Kaybolan futbol

Her geçen gün çok sevdiğimiz futbolumuzu kaybettiğimizi takip ediyorum. Çünkü günümüz çağına uygun bir gelişim yok. Sonuca razı kaderci maçlar oynuyoruz. Bize ait olmayan oyunculardan kurulu kadrolar sahada mücadele etse de taraftarlar, bu futbolu bizden kabul edip alkışlamak için statları dolduruyor. Kulüpler kazanırken taraftarlar kötü futbolun sadece seyircisi konumunda kaybeden taraf oluyor. Yurt dışında forma giyen, eğitim görmüş kendi gençlerimize ait oyunculardan medet umar hale geldiler.

Galatasaray-Fenerbahçe derbisi beni maziye götürdü. Bir bayram günü oynanacak maçta Lefter, Turgay, Metin, Can gibi yıldız futbolcuların müsabaka öncesi konuşmalarına önem veren Türkiye yok artık. Takım oyununda arzu ettiğimiz çabuk düşünen, doğru karar verip hareket eden kadrolara önem veren, bu anlayışı benimseyen kulübümüz kalmadı.

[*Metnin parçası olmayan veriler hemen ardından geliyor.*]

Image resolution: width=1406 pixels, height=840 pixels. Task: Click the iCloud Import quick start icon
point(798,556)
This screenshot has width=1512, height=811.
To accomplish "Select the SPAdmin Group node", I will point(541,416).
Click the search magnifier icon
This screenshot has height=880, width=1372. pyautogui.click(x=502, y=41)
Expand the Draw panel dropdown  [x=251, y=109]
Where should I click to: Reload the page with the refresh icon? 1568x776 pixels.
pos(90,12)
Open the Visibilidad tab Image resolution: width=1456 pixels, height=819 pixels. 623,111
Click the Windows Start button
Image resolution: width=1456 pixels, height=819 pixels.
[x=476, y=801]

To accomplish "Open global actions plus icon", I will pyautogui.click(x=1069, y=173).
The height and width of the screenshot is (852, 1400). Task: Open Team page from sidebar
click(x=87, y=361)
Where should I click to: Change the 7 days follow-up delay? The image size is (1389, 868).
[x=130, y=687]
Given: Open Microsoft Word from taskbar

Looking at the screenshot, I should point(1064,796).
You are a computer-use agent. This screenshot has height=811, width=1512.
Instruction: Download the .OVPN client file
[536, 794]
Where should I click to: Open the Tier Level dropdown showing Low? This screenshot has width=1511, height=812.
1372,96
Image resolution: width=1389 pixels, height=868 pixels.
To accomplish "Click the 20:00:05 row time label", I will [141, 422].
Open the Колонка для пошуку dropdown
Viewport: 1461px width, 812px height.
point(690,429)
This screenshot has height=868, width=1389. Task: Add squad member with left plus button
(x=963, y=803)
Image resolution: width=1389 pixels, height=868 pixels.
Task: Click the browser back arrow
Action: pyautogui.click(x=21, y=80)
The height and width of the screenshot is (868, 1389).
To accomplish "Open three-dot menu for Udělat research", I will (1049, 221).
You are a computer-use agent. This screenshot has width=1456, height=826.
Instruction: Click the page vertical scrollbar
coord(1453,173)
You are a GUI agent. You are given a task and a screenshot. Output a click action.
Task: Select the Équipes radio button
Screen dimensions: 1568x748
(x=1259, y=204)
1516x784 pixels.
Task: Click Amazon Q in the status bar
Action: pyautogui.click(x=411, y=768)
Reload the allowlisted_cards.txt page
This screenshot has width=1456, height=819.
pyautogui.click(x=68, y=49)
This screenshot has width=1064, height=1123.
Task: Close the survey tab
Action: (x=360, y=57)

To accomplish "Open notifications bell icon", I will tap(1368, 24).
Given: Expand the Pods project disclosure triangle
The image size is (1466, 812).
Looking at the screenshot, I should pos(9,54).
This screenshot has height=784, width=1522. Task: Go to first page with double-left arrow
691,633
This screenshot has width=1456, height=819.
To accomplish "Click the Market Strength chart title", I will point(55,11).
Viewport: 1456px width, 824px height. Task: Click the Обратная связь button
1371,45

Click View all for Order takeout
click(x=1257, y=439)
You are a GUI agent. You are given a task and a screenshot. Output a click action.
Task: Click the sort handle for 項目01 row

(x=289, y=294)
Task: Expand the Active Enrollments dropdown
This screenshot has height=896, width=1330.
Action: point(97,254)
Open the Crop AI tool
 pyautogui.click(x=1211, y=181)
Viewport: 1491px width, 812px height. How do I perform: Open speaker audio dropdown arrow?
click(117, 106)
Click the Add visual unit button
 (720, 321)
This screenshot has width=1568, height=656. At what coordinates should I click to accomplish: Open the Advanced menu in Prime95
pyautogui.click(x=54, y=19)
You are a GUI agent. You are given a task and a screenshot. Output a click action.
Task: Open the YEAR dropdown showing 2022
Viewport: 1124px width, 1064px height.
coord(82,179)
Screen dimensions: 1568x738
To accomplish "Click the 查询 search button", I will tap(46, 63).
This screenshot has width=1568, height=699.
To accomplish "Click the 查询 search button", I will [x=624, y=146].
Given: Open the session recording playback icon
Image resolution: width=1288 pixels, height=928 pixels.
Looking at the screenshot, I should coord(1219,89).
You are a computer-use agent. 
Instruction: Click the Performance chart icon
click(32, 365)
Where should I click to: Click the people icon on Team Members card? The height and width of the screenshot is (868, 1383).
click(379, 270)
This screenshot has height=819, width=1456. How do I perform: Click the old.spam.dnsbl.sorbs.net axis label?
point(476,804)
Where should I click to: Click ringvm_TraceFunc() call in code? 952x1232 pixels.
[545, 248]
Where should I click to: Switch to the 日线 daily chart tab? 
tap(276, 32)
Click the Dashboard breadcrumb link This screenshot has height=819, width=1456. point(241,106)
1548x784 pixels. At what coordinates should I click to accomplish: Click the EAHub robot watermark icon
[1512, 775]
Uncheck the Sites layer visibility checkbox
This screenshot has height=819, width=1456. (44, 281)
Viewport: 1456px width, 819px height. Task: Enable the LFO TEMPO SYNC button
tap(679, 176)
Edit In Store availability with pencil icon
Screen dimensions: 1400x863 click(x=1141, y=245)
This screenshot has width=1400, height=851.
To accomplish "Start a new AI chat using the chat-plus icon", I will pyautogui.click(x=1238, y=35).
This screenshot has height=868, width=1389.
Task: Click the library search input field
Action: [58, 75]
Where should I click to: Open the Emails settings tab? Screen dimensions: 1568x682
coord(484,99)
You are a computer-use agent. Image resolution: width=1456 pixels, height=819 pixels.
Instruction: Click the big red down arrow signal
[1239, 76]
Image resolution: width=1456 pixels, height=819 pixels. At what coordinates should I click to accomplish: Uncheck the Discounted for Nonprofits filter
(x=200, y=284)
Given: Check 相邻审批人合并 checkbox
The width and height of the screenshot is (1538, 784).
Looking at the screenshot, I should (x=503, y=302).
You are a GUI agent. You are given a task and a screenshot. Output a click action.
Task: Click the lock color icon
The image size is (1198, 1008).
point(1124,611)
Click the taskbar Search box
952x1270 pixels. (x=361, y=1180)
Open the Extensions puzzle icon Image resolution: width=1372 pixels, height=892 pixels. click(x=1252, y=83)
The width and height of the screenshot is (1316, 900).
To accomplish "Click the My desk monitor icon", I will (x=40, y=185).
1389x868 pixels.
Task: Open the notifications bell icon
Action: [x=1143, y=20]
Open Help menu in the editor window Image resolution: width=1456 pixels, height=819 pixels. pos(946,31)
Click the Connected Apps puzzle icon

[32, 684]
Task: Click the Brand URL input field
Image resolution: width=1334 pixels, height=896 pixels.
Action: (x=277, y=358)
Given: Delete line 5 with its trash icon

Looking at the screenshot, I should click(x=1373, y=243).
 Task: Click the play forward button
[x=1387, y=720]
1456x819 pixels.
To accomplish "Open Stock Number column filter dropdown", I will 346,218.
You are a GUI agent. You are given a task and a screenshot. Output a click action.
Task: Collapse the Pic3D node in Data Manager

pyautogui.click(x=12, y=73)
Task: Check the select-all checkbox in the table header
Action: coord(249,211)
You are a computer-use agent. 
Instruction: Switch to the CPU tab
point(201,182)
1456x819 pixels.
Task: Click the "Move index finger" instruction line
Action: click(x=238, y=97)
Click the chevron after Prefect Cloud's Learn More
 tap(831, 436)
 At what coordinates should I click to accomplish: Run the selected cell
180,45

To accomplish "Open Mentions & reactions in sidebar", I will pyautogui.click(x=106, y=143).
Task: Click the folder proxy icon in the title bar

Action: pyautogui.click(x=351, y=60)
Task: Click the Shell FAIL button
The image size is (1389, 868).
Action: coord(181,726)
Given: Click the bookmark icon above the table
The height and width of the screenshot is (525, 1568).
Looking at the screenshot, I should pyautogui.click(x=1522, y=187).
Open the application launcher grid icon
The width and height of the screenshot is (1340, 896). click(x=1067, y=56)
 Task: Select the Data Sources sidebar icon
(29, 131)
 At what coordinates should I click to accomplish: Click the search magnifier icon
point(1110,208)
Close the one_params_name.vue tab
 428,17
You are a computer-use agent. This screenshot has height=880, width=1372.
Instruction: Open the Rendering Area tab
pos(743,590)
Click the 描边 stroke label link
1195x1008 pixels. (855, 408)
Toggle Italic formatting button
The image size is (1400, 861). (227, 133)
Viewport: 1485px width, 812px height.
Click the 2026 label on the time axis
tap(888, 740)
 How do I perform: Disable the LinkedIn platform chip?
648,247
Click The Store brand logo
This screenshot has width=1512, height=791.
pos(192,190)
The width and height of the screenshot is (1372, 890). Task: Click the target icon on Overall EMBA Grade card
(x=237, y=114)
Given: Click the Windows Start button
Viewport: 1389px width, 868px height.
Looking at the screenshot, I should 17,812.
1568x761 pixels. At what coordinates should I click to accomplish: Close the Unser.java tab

Kendi futbol dünyamızda mevcut duruma boyun eğdik. Oysa dünya futbolu ile aramızdaki fark açılmakta ve alttakiler bizi geçme yolundayken biz bu farkın farkında değiliz! TFF bu açığı kapatmak için yüksek gayret göstermesine rağmen tribünleri dolduran seyircilere günün gerekli futbolunu takdim edemiyor. Demek ki dünya futbolu karşısında yerimizi bilen teknik adamlar geliyor ve bize bir şey katmadan gidiyorlar. Genellikle yaşlı ve emekli olacak durumdaki ya da ünlü olmak için futbolu yeni bırakmış eski oyuncuların teslim aldığı düzenimiz, son zamanlarda temposuz-uyumsuz performans sergiliyor. Rekabet ortamı yaratılamıyor. Olaya doğru bakarsak futbolumuz kendi gençlerimize eğitim ve destek verilerek iyi yere gelebilir. Türk futbolu budur!